"I will get them off my hands, one way or the other” - Florida Secretary of State Kurt S. Browning
That quote, from a New York Times article on electronic voting, signals a radical shift by one of the country's largest states on the question of what methods will be used to count our votes in future elections.
Florida is the biggest state to reject touch screens so sweepingly, and its deadline for removing them, July 1, 2008, is the most imminent. For the 15 counties that must dump their expensive systems, buy new optical-scan machines and retrain thousands of poll workers, hurdles abound.
Six counties still owe a combined $33 million on their touch-screen machines, which most bought hurriedly to comply with a new federal law banning punch-card and lever voting systems after the recount. Miami-Dade County alone must cast aside 7,200 touch-screen machines, for which it paid $24.5 million and still owes $15 million.
Voting Machines Giving Florida New Headache
Thanks to efforts folks like Bev Harris and Brad Friedman, who have done a great job of documenting the problems with the design and use of electronic touch-screen voting systems, voters are suspicious enough of the systems to reject their use despite some rather large amounts of money that have already been sunk into the systems.
As a technocrat, my opinion is that some of those machines are so flawed and badly verified that they should not have been bought in the first place. In principle, there is no reason voting machines can't be as secure and reliable as paper ballots. All it takes is time, money, and citizen involvement. The problem, I think, is that while the latter was available, there wasn't enough interest in spending the time and money required. There are many examples of computer systems that function reliably under adverse conditions. They are considerably more expensive than the voting machines Florida is now scrapping.

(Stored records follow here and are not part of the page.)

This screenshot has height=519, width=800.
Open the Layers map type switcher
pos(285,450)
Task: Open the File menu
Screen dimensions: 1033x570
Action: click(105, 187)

Nevertheless, Florida's actions are the right one, at least in the short term:
Under the state’s new election law, disabled voters can keep voting by touch screen — akin to using an A.T.M. — until 2012. But everyone else will use them only twice more, for the presidential primaries on Jan. 29 and municipal elections next spring. With optical scanning, voters use pens to mark paper ballots that are then read by scanning machines, leaving a paper record for recounts.

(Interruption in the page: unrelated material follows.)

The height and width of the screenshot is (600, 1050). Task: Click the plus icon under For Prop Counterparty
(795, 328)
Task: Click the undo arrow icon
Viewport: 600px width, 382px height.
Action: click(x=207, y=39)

Voting Machines Giving Florida New Headache
Right now, paper ballots that are counted electronically seem to represent the best compromise between reliability, speed of counting, and expense. If true open-source electronic voting machine designs are implemented, and sufficient interest in them exists, they may be a better way to go in the future. For now, though, the current generation of touch screens aren't worth the expense to record the votes of the average voter.
2 comments:
While optical scan machines don't completely negate the possibility of error, they are by far the best alternative to mail-in paper ballots. They work pretty well for us in WA. Of course, we are going to be switching over to all-mail balloting very soon. That's not 100% safe either (husbands voting for their wives, etc. was reported in a few cases in 2004) but paper ballots are the best option of all. I don't want an ATM-type receipt, because the electronic vote itself can be messed with. I don't want a "paper trail". I want paper ballots. Both mail-in votes and optical scan provide that.
Good for Florida. They'll have to get their financial act together, but it's about time they settled on a legitimate system.

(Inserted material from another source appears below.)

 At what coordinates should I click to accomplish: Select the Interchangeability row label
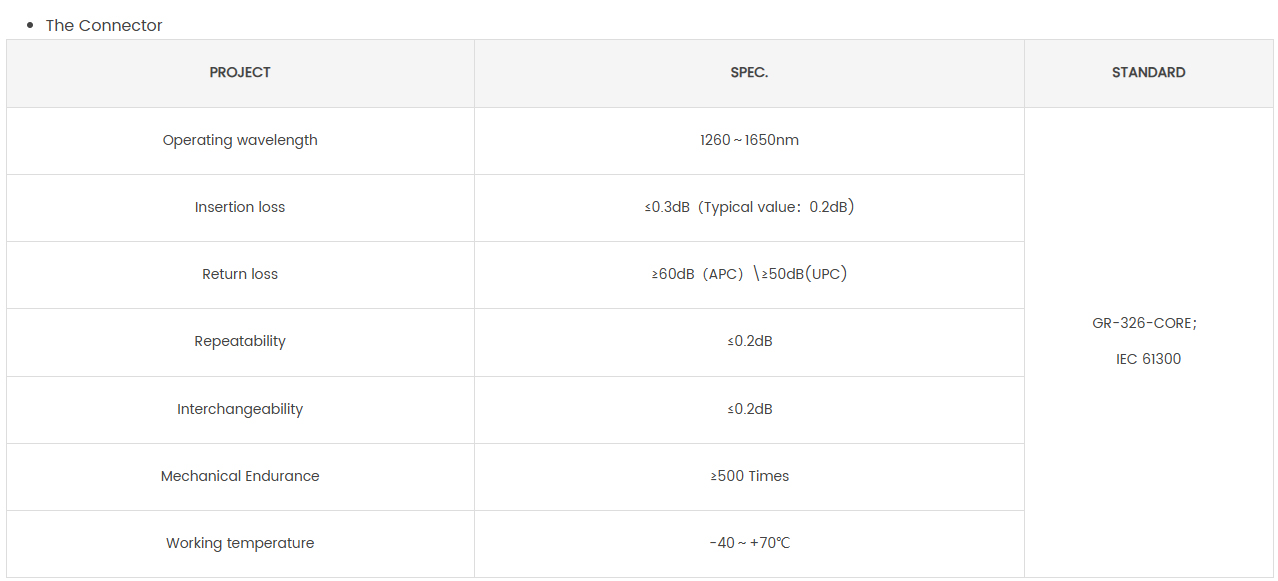click(x=240, y=409)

Now we've got to make sure the Ohio vote system can be trusted!
Hi shoephone. Haven' "seen" you in a while.
Vote counts based on paper ballots can be corrupted, too. The only thing required is for the voting process to be ignored by or out of sight of its citizens. Regardless of the technology or the basic method, it can be done.
In my years in the defense business I've worked with machines that were meant to be secure even when they're in a lab full of a hostile country's best scientists and engineers. It's possible to make things that secure, if people are willing to spend the money. Making them that way involves a considerable amount of design review and testing. That's one of the reasons I think any e-voting machine design needs to be open source - a great deal of the review process can be done online by people who understand and use the technology and want to see it work.
I think going to e-voting machines of some sort is a good idea in the long run. It will help many handicapped people vote, and will make it easier for citizens who don't speak English as a first language. But there's a lot of road between where we are now and an e-voting system that we can rely on.